**Introduction:**
Embark on a culinary adventure to the heart of Thai cuisine with our comprehensive guide to making authentic Panang curry paste from scratch. This aromatic paste forms the foundation of the beloved Panang curry, renowned for its rich, nutty flavor and perfect balance of heat and sweetness. Follow our step-by-step instructions to create this versatile paste, which also serves as the base for other Thai dishes like stir-fries and marinades. Additionally, discover three delectable Panang curry recipes that showcase the paste's culinary versatility.
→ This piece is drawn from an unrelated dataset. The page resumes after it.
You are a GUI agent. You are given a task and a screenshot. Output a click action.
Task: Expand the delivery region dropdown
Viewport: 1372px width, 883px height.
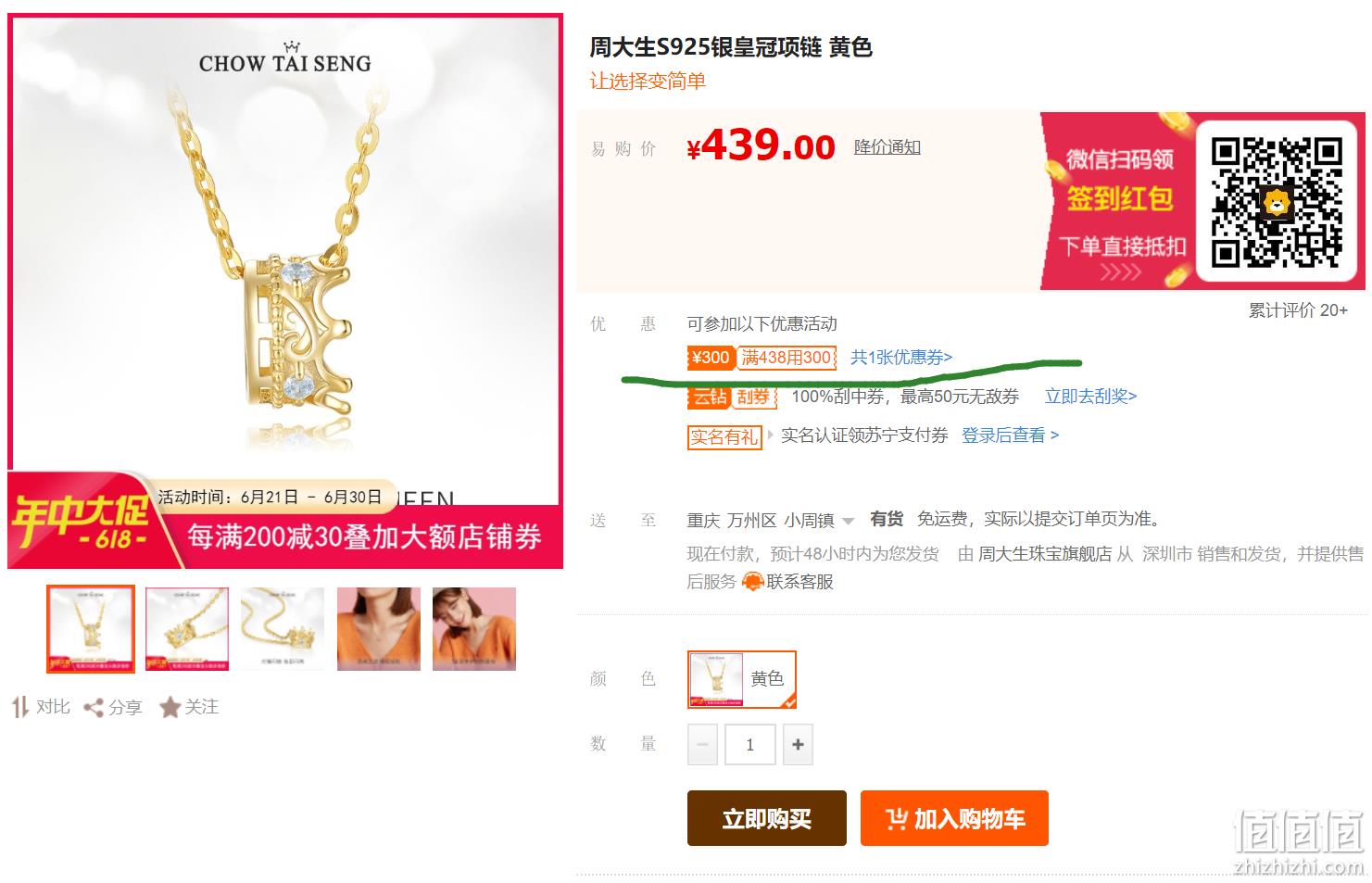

Indulge in the classic Panang curry with chicken, explore a vegetarian twist with tofu, or venture into the depths of flavor with a seafood variation. Prepare to tantalize your taste buds and immerse yourself in the vibrant flavors of Thailand.
PANANG CURRY WITH CHICKEN
Panang curry with chicken represents the diversity of Thailand's southern region. Panang refers to the island of Penang in Northern Malaysia bordering southern Thailand. Use 4 tablespoons curry paste from a fresh curry paste recipe or 5 tablespoons pre-made curry paste if time does not permit making your own paste
Provided by wiley
Categories World Cuisine Recipes Asian Thai
Time 35m
Yield 4
Number Of Ingredients 9
Steps:
- Fry the curry paste in the oil in a large skillet or wok over medium heat until fragrant. Stir the coconut milk into the curry paste and bring to a boil. Add the chicken; cook and stir until the chicken is nearly cooked through, 10 to 15 minutes. Stir the palm sugar, fish sauce, and lime leaves into the mixture; simmer together for 5 minutes. Taste and adjust the saltiness by adding more fish sauce if necessary. Garnish with sliced red chile peppers and Thai basil leaves to serve.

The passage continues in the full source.